=== Exercise brief ===
Beginning at the top of the listing, repeat each line exactly until the line with "Given: Open the File menu" has been repeated too.

━━━━━ Data for the task ━━━━━

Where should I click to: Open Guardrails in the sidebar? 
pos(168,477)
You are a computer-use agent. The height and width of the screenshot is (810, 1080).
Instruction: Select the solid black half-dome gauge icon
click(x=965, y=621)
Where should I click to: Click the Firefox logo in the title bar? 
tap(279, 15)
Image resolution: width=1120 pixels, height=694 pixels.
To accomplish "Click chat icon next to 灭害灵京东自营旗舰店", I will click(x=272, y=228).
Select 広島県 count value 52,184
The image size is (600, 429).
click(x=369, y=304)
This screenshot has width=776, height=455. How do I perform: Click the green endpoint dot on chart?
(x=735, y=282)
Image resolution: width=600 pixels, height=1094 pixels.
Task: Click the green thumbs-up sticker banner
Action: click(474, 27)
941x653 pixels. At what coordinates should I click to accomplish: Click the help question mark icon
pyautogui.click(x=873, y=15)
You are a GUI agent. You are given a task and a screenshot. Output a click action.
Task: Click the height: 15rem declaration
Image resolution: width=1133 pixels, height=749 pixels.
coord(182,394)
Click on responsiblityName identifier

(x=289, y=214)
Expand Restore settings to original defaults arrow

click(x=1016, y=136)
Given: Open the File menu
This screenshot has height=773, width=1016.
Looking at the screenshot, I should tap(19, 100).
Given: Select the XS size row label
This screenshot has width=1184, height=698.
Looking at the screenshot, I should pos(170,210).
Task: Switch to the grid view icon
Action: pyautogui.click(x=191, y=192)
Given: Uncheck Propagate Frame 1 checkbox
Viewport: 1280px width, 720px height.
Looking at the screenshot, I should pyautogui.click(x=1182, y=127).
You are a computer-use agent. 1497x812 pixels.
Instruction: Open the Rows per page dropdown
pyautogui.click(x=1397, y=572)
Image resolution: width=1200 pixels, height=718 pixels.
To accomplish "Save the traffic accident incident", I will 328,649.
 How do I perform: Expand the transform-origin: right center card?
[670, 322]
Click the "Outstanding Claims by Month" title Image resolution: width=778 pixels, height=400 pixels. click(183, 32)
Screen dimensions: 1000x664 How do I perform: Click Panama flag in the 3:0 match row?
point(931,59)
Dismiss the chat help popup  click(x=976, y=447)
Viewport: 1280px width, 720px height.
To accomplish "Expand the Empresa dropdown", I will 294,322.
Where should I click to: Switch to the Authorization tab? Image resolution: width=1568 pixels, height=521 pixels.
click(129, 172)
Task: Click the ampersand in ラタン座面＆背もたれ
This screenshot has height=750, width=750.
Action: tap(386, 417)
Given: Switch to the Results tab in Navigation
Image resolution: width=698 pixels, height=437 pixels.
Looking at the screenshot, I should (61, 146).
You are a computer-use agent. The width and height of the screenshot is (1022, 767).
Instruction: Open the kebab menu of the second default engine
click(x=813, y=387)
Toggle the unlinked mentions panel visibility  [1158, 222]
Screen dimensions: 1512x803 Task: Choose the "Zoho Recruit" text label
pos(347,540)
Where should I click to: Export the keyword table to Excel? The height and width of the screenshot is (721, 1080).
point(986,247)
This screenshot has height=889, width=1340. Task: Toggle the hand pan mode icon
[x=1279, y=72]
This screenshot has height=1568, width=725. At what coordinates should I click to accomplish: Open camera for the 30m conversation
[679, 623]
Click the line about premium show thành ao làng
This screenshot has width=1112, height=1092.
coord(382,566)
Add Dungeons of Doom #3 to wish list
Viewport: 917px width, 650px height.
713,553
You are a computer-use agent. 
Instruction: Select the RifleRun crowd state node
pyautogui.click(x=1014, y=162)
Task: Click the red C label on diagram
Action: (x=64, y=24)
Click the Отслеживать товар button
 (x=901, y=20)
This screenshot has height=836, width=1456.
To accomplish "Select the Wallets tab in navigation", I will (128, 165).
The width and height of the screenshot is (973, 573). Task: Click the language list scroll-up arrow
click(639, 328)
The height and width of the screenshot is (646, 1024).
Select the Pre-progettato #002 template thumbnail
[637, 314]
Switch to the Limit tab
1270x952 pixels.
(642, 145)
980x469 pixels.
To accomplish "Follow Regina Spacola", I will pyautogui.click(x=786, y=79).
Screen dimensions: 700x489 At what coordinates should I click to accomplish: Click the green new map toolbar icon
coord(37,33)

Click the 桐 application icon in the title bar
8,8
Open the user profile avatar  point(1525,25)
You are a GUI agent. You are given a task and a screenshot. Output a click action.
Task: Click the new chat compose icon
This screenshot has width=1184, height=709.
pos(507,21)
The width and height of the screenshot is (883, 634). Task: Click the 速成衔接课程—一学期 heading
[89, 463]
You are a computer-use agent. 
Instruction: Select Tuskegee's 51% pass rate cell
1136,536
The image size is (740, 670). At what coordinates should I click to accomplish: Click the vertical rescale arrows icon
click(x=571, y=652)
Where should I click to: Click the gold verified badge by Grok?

━━━━━

=== Answer ===
Where should I click to: Open Guardrails in the sidebar? 
pos(168,477)
You are a computer-use agent. The height and width of the screenshot is (810, 1080).
Instruction: Select the solid black half-dome gauge icon
click(x=965, y=621)
Where should I click to: Click the Firefox logo in the title bar? 
tap(279, 15)
Image resolution: width=1120 pixels, height=694 pixels.
To accomplish "Click chat icon next to 灭害灵京东自营旗舰店", I will click(x=272, y=228).
Select 広島県 count value 52,184
The image size is (600, 429).
click(x=369, y=304)
This screenshot has width=776, height=455. How do I perform: Click the green endpoint dot on chart?
(x=735, y=282)
Image resolution: width=600 pixels, height=1094 pixels.
Task: Click the green thumbs-up sticker banner
Action: click(474, 27)
941x653 pixels. At what coordinates should I click to accomplish: Click the help question mark icon
pyautogui.click(x=873, y=15)
You are a GUI agent. You are given a task and a screenshot. Output a click action.
Task: Click the height: 15rem declaration
Image resolution: width=1133 pixels, height=749 pixels.
coord(182,394)
Click on responsiblityName identifier

(x=289, y=214)
Expand Restore settings to original defaults arrow

click(x=1016, y=136)
Given: Open the File menu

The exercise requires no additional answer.